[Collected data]
****************************************

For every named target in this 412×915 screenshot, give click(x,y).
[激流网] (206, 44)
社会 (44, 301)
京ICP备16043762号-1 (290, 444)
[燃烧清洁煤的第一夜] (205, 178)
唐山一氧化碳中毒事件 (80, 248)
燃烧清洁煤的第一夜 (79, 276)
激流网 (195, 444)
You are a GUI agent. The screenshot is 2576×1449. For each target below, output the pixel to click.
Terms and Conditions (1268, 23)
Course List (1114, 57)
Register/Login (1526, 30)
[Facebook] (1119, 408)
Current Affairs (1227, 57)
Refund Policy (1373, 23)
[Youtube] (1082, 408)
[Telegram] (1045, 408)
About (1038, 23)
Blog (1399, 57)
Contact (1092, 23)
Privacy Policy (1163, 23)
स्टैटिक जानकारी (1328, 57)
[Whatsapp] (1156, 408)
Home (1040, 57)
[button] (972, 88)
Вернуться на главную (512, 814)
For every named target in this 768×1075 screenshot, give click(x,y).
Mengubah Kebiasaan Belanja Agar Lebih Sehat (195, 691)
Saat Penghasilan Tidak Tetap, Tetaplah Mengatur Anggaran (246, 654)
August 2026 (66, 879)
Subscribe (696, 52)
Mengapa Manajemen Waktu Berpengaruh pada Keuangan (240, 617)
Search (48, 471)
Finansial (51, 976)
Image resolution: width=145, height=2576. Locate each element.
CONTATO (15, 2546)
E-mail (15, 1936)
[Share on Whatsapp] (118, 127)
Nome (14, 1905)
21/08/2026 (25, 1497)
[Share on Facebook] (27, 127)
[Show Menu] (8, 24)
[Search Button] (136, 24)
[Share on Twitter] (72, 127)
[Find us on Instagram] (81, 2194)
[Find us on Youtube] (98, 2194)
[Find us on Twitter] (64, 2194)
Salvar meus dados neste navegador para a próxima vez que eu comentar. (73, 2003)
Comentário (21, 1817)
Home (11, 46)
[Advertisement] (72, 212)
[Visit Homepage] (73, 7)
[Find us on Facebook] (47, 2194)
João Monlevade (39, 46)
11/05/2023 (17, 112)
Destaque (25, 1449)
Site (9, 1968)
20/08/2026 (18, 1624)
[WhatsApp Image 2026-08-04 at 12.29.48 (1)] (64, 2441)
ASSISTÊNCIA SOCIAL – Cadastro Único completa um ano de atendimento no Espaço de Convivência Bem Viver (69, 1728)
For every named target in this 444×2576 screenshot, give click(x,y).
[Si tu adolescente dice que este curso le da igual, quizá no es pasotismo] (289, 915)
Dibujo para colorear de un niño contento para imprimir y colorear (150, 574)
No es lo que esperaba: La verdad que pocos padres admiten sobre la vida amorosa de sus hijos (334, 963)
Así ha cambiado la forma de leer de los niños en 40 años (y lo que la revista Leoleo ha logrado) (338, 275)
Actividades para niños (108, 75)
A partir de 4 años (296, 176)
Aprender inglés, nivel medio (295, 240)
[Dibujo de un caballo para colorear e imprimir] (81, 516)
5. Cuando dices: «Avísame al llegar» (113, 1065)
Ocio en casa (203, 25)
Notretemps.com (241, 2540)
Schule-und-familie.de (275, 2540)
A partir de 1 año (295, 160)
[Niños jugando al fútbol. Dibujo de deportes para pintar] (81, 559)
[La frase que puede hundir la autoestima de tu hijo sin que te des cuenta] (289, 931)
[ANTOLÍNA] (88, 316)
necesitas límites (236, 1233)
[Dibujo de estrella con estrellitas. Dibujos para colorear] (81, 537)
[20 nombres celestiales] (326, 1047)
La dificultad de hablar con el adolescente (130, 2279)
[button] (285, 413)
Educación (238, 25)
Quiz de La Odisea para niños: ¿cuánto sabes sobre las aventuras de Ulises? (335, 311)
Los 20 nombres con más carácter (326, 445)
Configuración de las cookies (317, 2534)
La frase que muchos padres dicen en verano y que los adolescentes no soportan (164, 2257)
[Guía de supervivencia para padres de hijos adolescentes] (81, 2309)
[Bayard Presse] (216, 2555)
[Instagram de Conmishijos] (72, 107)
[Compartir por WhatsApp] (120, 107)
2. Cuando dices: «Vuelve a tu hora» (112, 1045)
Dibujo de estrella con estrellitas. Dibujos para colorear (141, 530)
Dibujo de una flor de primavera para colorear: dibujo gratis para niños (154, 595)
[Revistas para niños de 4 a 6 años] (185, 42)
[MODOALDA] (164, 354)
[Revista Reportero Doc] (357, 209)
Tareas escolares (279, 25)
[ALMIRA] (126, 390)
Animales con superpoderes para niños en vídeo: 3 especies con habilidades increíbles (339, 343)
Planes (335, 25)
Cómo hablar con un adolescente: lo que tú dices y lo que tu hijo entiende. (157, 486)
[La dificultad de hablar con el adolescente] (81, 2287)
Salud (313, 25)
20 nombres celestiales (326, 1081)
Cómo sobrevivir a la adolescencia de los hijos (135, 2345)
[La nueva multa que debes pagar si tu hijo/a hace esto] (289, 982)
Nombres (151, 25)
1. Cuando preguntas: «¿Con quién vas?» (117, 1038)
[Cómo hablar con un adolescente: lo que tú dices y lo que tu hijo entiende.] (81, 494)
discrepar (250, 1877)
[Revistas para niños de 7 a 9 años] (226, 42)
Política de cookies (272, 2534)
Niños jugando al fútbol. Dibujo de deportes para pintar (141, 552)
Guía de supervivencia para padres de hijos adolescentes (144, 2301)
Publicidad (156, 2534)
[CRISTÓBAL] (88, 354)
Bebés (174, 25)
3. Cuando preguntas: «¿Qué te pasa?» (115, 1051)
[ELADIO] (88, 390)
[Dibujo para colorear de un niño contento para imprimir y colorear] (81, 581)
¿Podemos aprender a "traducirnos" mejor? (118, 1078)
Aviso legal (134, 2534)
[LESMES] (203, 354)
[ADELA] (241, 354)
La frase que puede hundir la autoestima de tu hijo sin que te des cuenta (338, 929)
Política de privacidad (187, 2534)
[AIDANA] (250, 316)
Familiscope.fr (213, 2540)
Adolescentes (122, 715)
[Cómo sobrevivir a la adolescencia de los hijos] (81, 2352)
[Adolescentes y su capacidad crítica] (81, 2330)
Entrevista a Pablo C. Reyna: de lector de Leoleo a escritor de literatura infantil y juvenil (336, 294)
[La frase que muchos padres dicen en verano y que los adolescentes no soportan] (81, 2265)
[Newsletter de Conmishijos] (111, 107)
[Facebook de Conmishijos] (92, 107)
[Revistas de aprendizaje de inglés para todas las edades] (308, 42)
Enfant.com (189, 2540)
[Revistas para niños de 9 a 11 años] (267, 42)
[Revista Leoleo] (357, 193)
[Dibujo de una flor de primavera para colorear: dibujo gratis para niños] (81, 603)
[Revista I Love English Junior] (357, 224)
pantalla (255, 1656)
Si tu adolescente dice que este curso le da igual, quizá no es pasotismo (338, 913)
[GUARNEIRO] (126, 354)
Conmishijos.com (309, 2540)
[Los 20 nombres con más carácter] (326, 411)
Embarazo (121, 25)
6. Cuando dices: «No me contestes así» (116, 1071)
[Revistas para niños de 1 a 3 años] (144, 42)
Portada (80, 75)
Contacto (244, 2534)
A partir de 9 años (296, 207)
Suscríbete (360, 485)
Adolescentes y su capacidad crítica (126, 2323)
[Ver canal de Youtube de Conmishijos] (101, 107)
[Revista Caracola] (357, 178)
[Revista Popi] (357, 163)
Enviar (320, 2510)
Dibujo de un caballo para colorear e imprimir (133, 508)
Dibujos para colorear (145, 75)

****************************************

Copy the lines above exactly, beginning at the line that has "Así ha cambiado" and stopping after the line that has "Aprender inglés, nivel medio (295, 240)", and omit the rest.

_Response for this exercise_
Así ha cambiado la forma de leer de los niños en 40 años (y lo que la revista Leoleo ha logrado) (338, 275)
Actividades para niños (108, 75)
A partir de 4 años (296, 176)
Aprender inglés, nivel medio (295, 240)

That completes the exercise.